There are also other ways a writer or publication can strive for objectivity. Editors and fact checkers can try to remove distortion that a writer has unwittingly introduced, and editors can insist that a writer listen carefully to both sides of an argument before making a judgment. The result may still not match reality. Mistakes can still be made. But one would expect that, on average, writing that is subject to these kind of checks and rules will be more accurate than writing that is not—and this is regardless of the author’s point of view.
Taibbi’s view that journalism is advocacy and that objectivity is a fairy tale puts the onus of entangling the truth entirely on the reader. It’s the market place of ideas without consumer protection. That’s OK, perhaps, in political campaigns, but it’s not OK for readers reaching judgments about subjects that require extensive knowledge—from climate change to the civil war in Syria.

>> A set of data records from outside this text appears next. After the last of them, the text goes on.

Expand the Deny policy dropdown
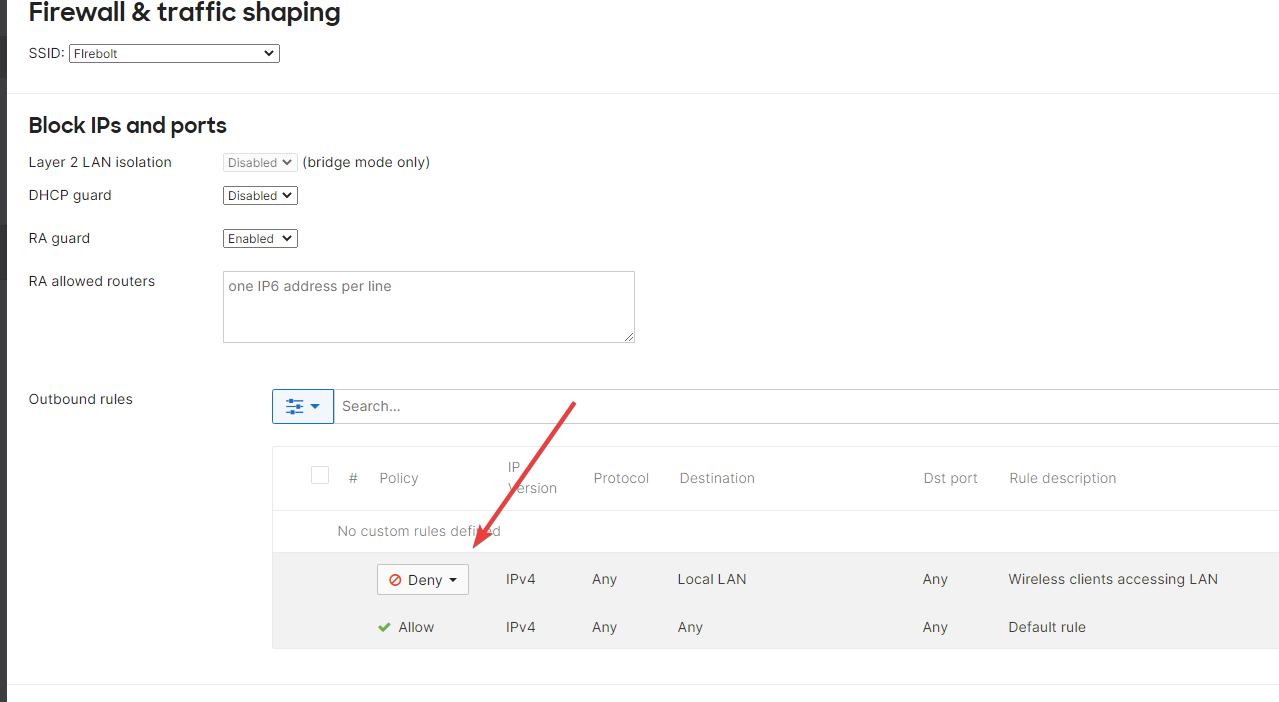 coord(452,580)
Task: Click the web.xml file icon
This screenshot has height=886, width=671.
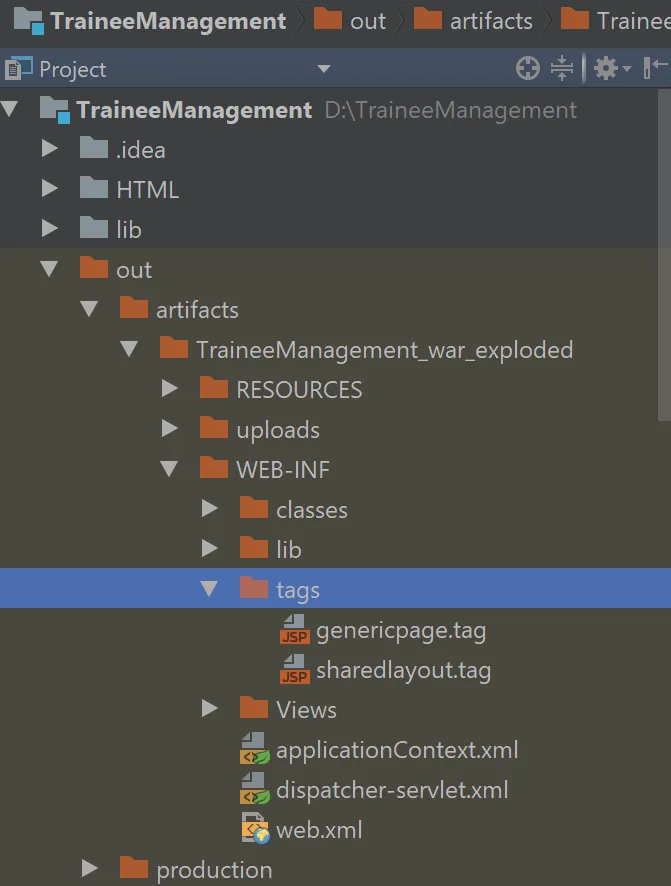Action: pyautogui.click(x=254, y=830)
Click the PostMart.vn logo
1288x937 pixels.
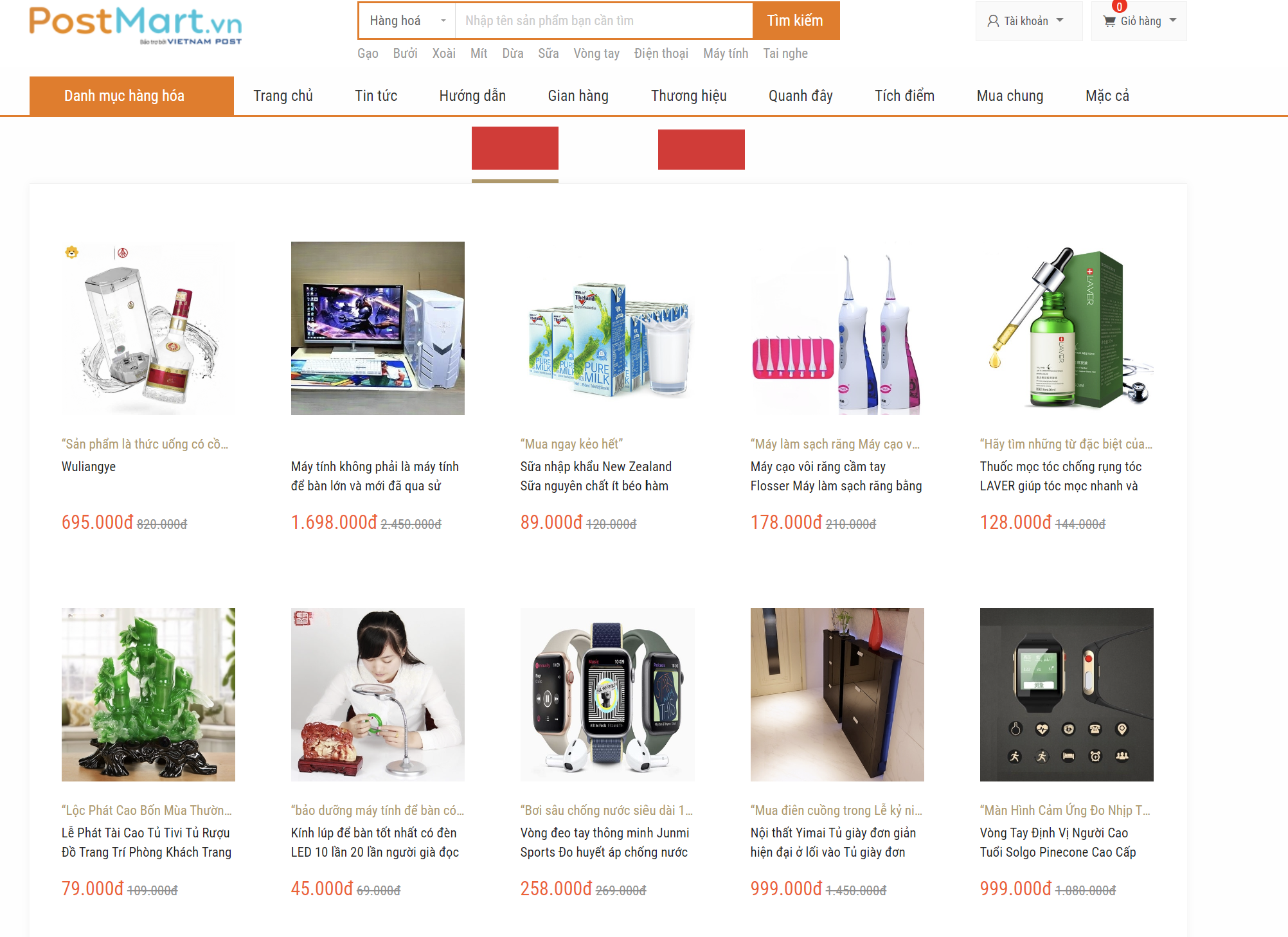click(136, 26)
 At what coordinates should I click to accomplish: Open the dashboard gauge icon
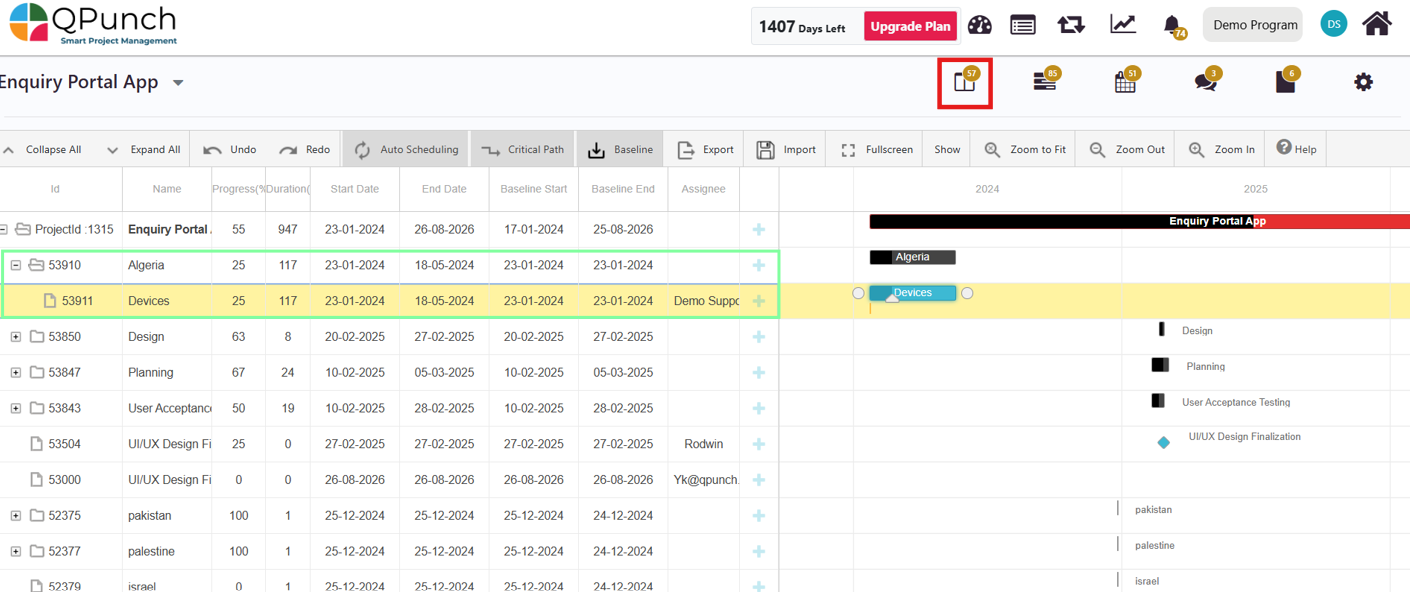pos(980,25)
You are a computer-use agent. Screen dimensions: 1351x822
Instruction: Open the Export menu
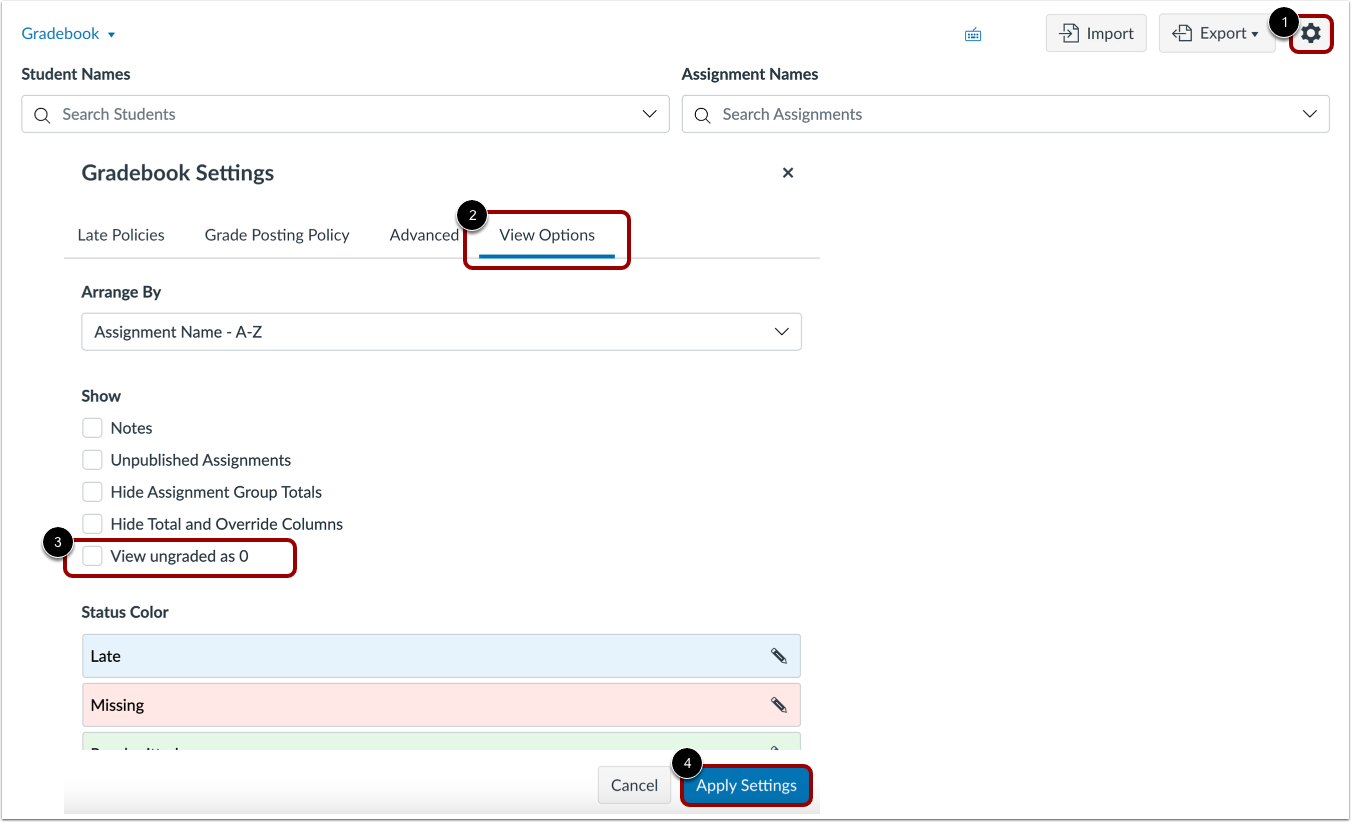tap(1217, 33)
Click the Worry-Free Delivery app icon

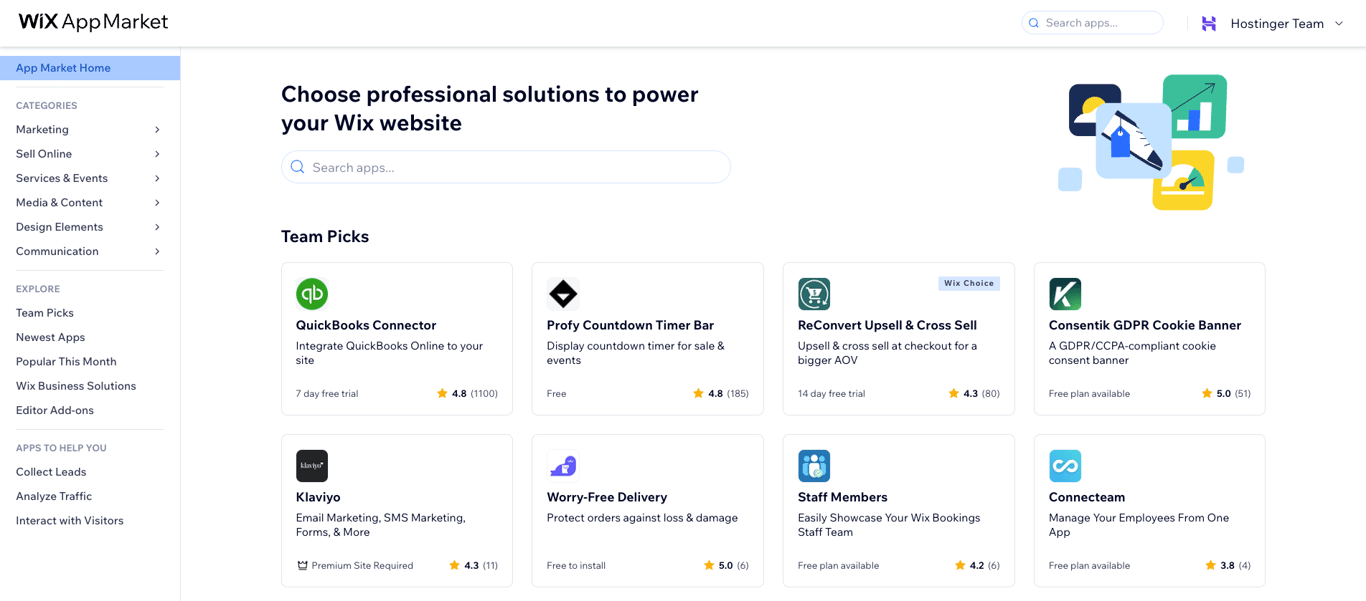563,466

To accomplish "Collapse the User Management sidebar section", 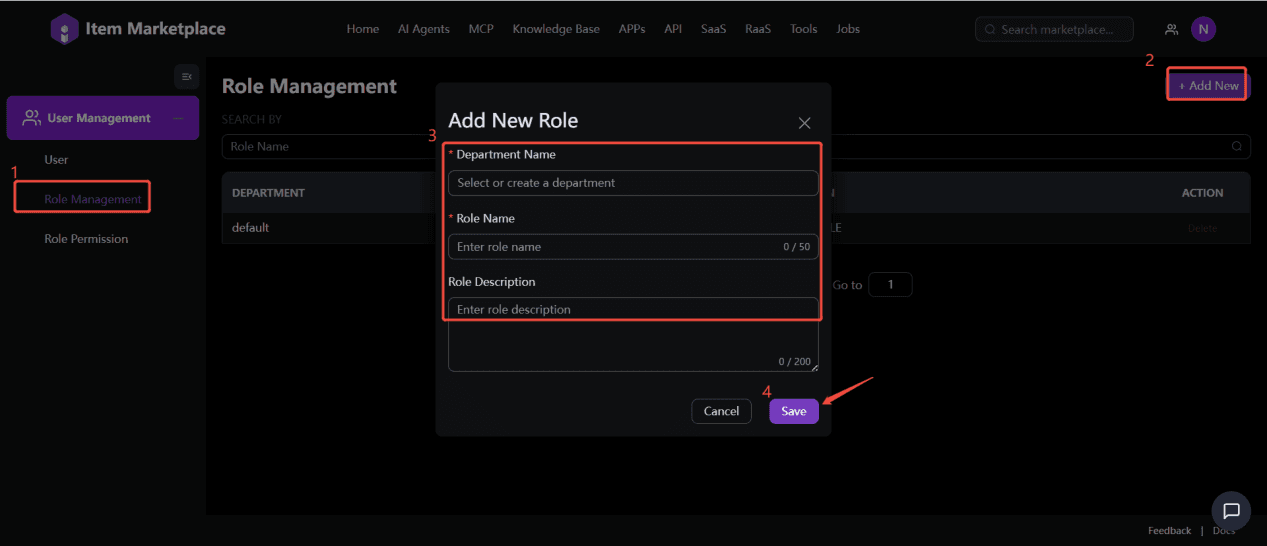I will [x=179, y=118].

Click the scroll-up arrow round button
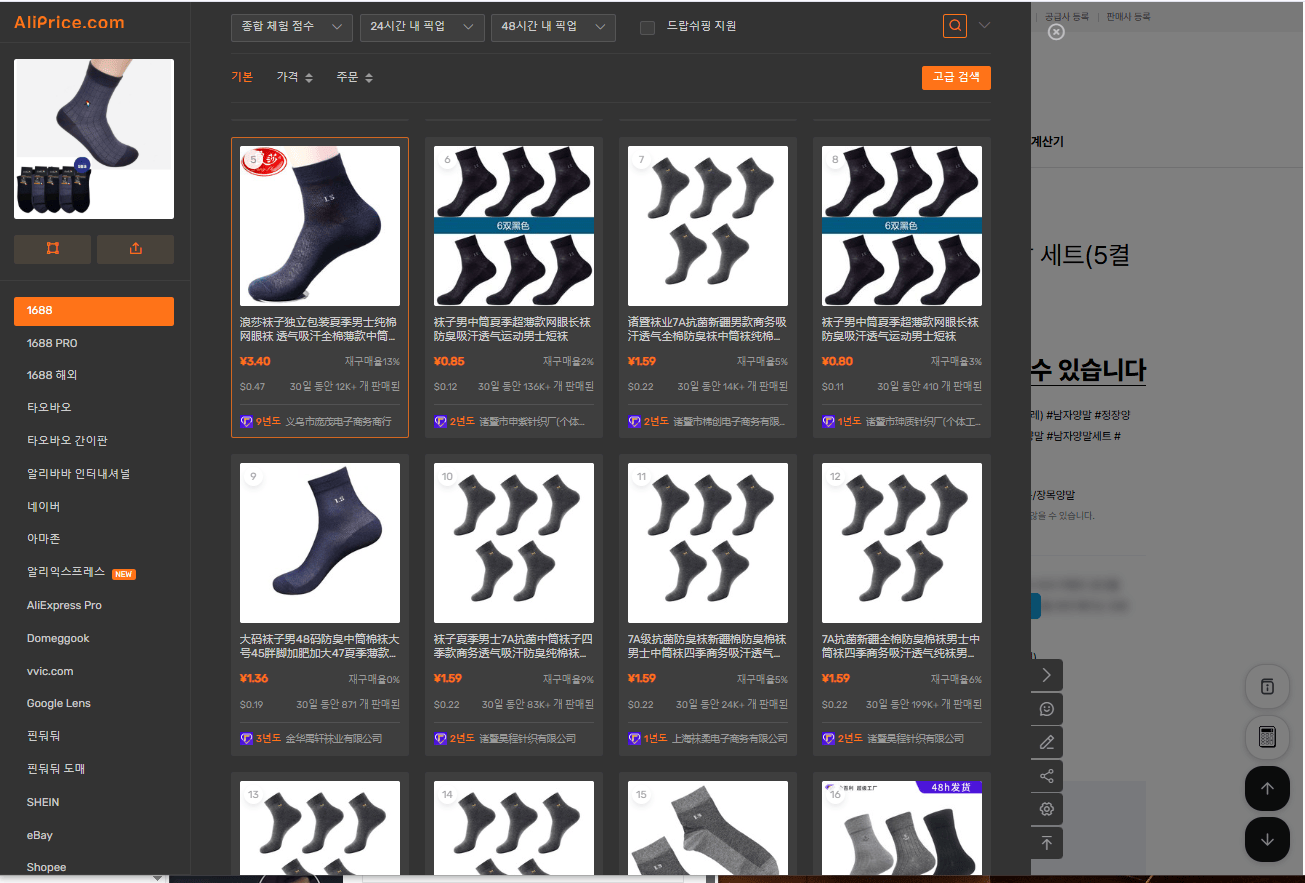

The reader must be able to trust the authors to present the facts fairly; and the existence of rules and checks makes it more possible for readers to trust these authors. Greenwald’s coverage for The Guardian falls well within the realm of trustworthy journalism. He relies on a single source, but a single source that has provided documents that Greenwald and The Guardian took some pains to authenticate.
Attention-getting journalism: That’s really all I have to say about advocacy and journalism, but I want to add a postscript about a different, but related, obstacle to objective journalism. What often skews coverage of current events is not a political bias, but a desire to write something novel and dramatic that gets the attention of editors and readers. I thought of that problem on Monday when I was reading a New York Times editorial on how the Obama administration’s Office of Information and Regulatory Affairs (OIRA) was bottling up 72 needed regulations.
In December 2009, I began working on a cover story for The New Republic on the administration’s “Quiet Revolution” in regulation. It would explain how the administration was determined to turn around the anti-regulatory policies of the Bush administration. The editors liked that angle, as did I, and I had considerable evidence that the administration was repairing the regulatory agencies. But I did talk to an expert of regulatory policy who warned me that OIRA would prove an impediment. I studied the matter, and talked to other people, but in retrospect, I didn’t listen sufficiently to her, and the reason I didn’t was because taking her doubts seriously would have screwed up my story. It wouldn’t have been about a “revolution” anymore. I don’t think my mistake was political—I have written my share of critical articles about the Obama administration—but had more to do with wanting the story to get attention.
I single myself out, but I see this happening constantly. Writers and editors crave “angles,” and once a writer and editor are committed to an angle it can shape their perception of the facts. The web, of course, puts a premium on attention-getting and is even more prey to these kind of distortions, but as all publications become integrated with the internet, the problem has become endemic. In the worst instances, such as The Daily Caller’s so-called expose of Senator Robert Menendez, you get all the possible ills that can infect journalism—a political agenda, a desire for attention, and, it would appear, lax standards about objectivity—working together to produce coverage that is itself more scandalous than the scandal it purports to expose. That kind of work is, unfortunately, becoming common among internet publications, and would be a far more worthy subject of Gregory and Sorkin’s attention than the question of whether Greenwald should be arrested for doing his job.